Now to the interesting stuff: "Moreover, if any prophet speaks in ecstasy, do not test him or entertain any doubts; for any sin may be forgiven, but this sin cannot be forgiven. However, not everyone speaking in ecstasy is a prophet, except he has the ways of the Lord about him. So by their ways must the true and the false prophet be distinguished. No prophet who in an ecstasy orders the table spread, must partake of it; otherwise, he is a false prophet. Any prophet that teaches truth, yet does not live up to his teaching, is a false prophet. When a prophet, once approved as genuine, does something by way of symbolizing the Church in an earthly manner, yet does not instruct others to do all that he himself is doing, he is not liable to your judgment, for his judgment rests with God. After all, the Prophets of old acted in the same manner. But if anyone says in ecstasy, "Give me money," or something else, you must not listen to him. However, should he tell you to give something for others who are in need, let no one condemn him."

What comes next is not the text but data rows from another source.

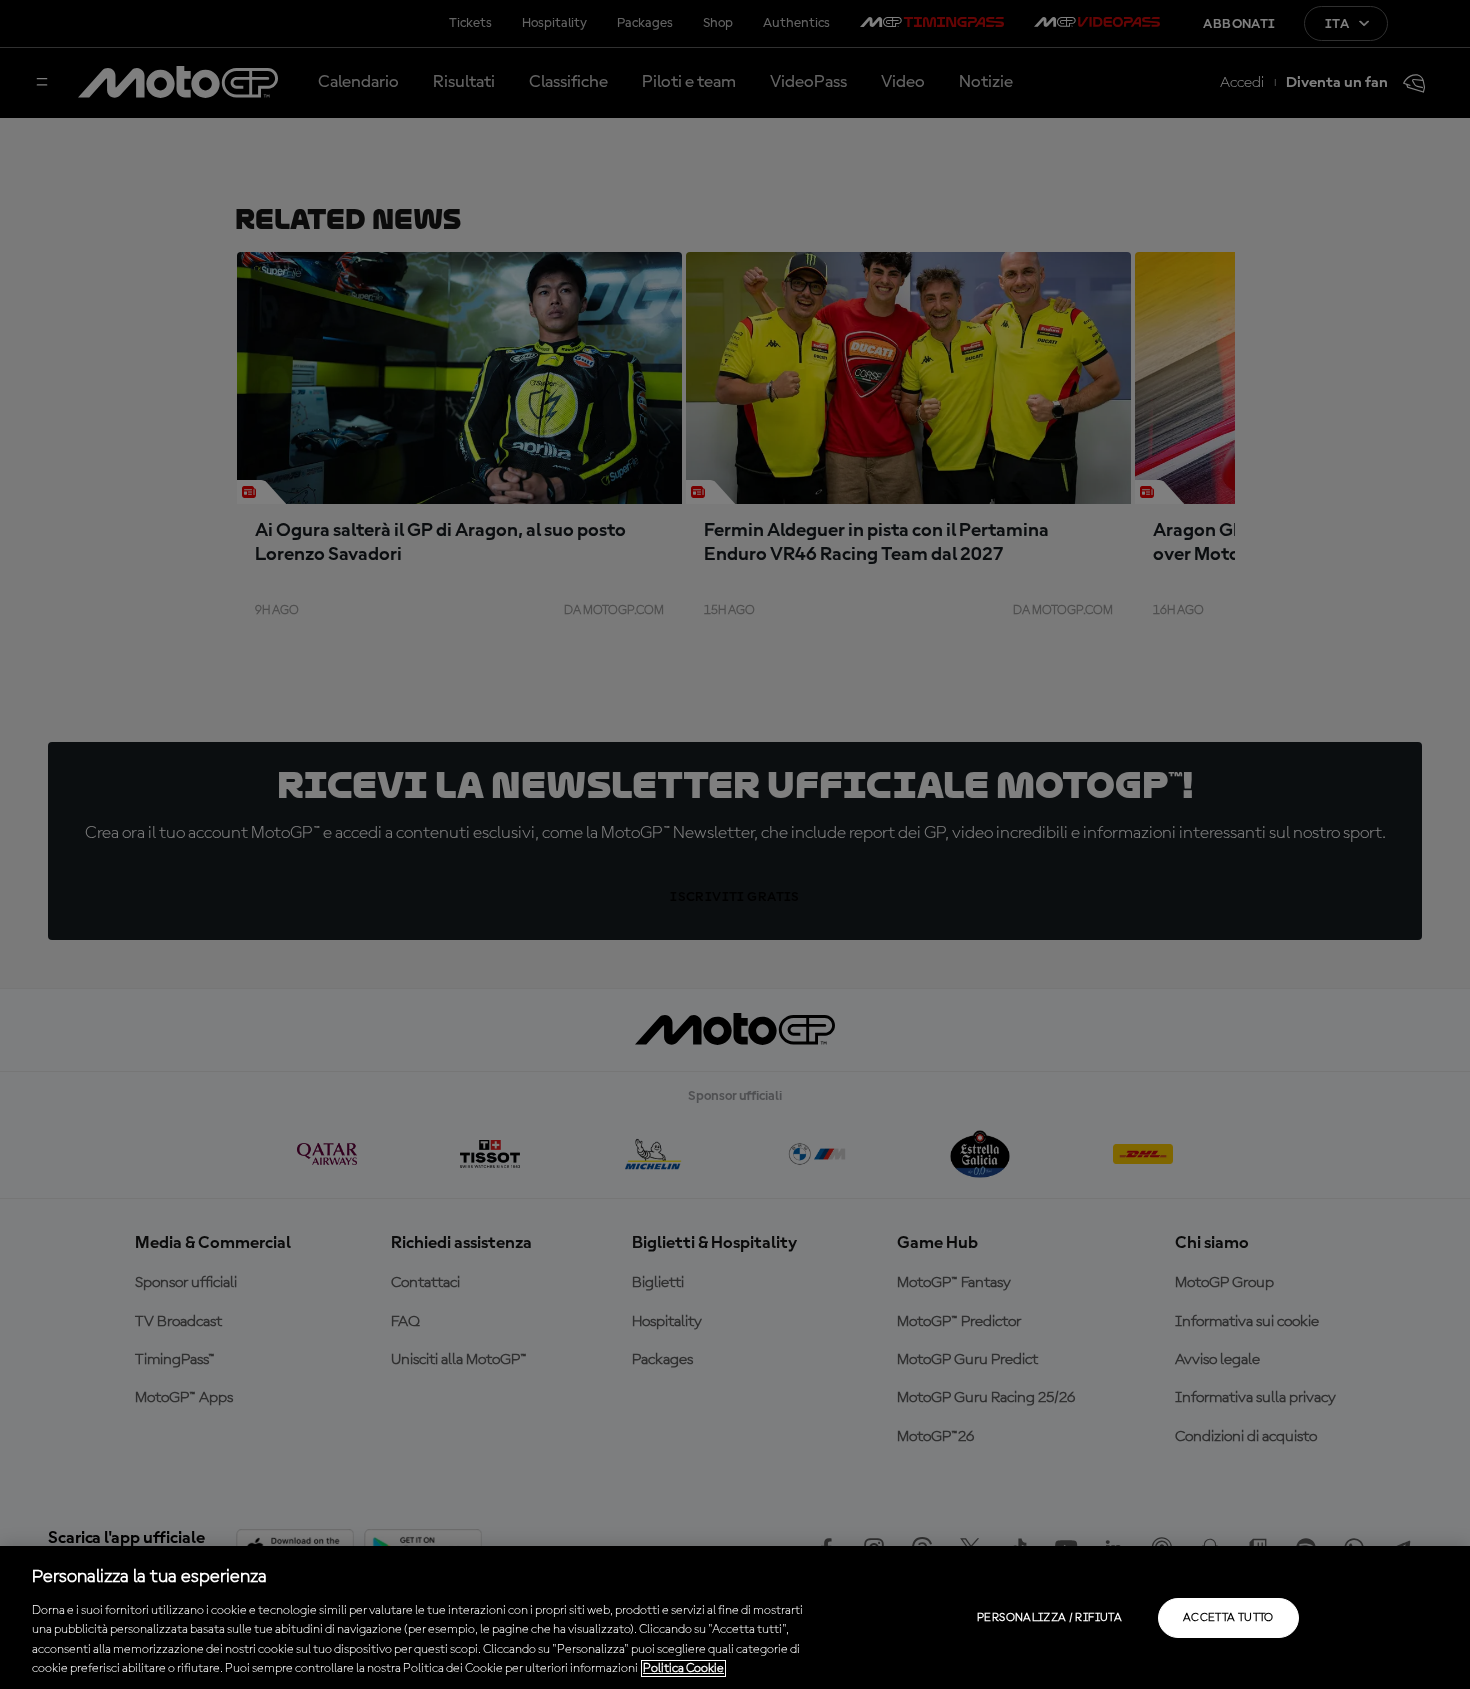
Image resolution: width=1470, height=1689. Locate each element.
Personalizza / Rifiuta (1049, 1618)
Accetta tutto (1228, 1618)
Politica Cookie (683, 1668)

There's a lot of good stuff there. The first admonition is strong and convicting, equating doubting the words of a prophet with the unforgivable sin of blaspheming the Holy Spirit seen in the NT. The primary standard of discernment seems to be the way the prophet lives his life. Does the prophet have, "
the ways of the Lord about him?" Even if a prophet teaches truth, if he hypocritically does not live up to that teaching, he must be considered a false prophet. Instances where a prophet says something for their own gain, like ordering food (having a table spread before them) or asking for money are fundamentals in distinguishing true from false prophets.

For true prophets, the Didache establishes a high place of honor: "Every genuine prophet who is willing to settle among you is entitled to his support. Likewise, every genuine teacher is, like a laborer, entitled to his support. Therefore, take all first fruits of vintage and harvest, of cattle and sheep, and give these first fruits to the prophets; for they are your high priests."

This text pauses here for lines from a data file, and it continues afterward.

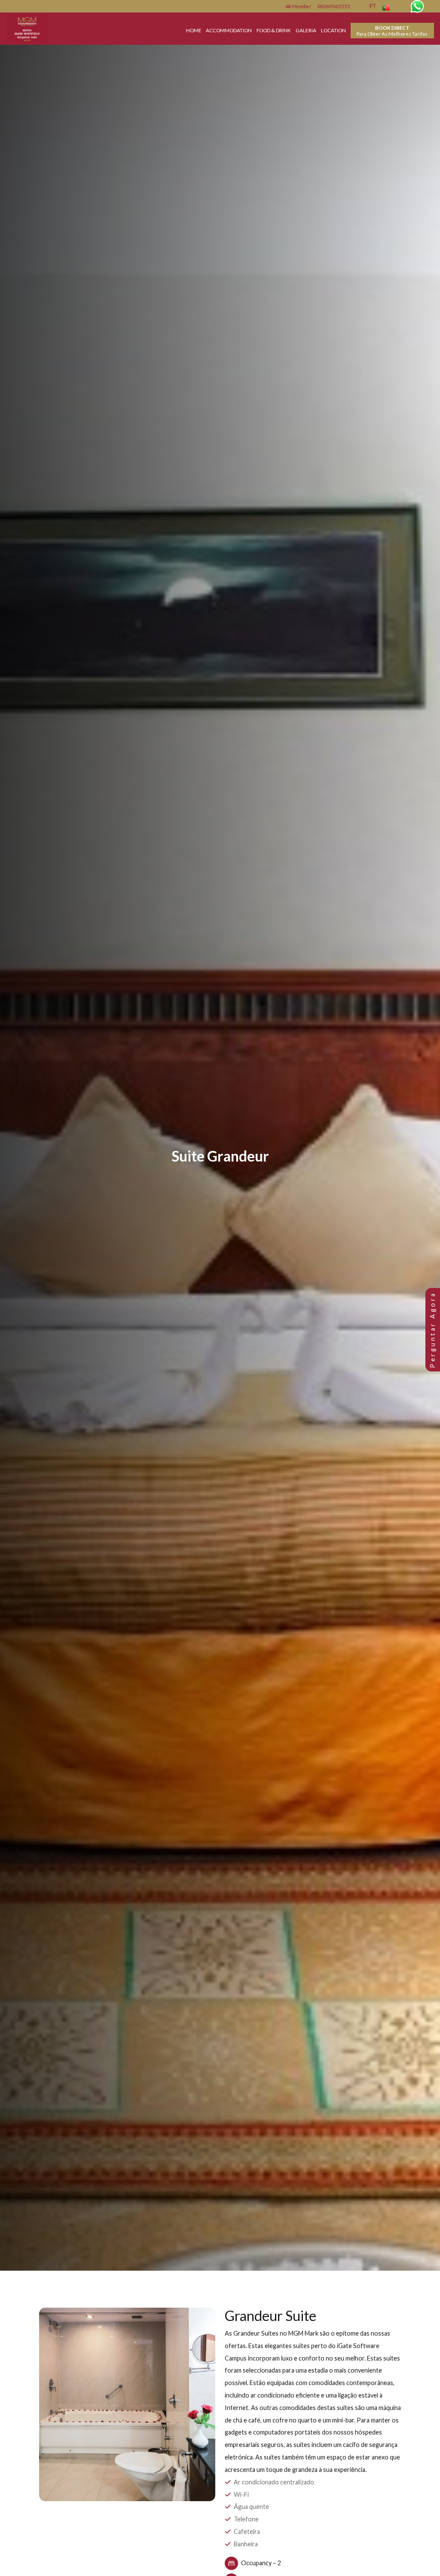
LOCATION (333, 30)
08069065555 (333, 6)
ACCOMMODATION (229, 30)
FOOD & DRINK (274, 30)
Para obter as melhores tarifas (392, 31)
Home (194, 30)
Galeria (306, 30)
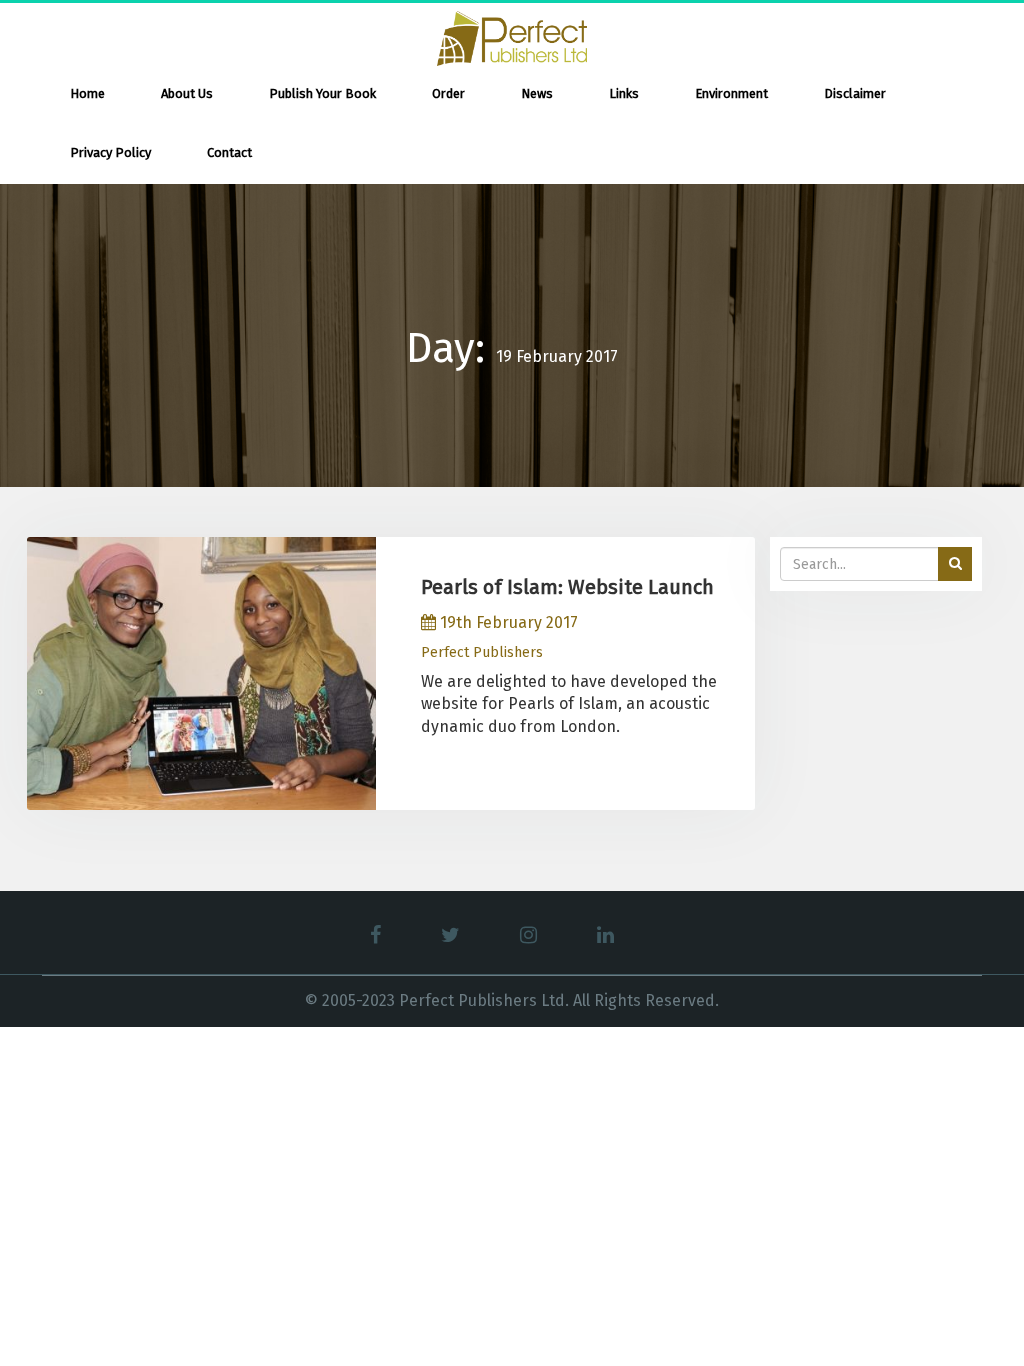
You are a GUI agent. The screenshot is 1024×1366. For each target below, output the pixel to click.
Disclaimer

In discerning who should be in leadership in the Church, the Didache teaches, "elect for yourselves bishops and deacons, men who are an honor to the Lord, of gentle disposition, not attached to money, honest and well-tried; for they, too, render you the sacred service of the prophets and teachers."

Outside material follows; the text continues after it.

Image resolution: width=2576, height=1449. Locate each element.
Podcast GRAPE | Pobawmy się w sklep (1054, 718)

Near the end of the text is a warning and a retelling of our blessed hope, "For in the last days the false prophets and corrupters will come in swarms; the sheep will turn into wolves, and love will turn to hate. When lawlessness is on the increase, men will hate and persecute and betray one another; and the Deceiver of this world will appear, claiming to be the Son of God, and give striking exhibitions of power; the earth will be given over into his hands, and he will perpetrate outrages such as have never taken place since the world began. Then humankind will undergo the fiery test, and many will lose their faith and perish; but those who stand firm in their faith will be saved by none other than the Accursed. And then the proofs of the truth will appear; the first proof, an opening of the heavens; the next proof, the sounding of the trumpet; and the third, the resurrection of the dead - not all indeed, but in accordance with the saying: The Lord will come and all the saints with Him. Finally, the world will behold the Lord riding the clouds in the sky."

May we heed this warning and stand firm even in the midst of false prophets and wolves.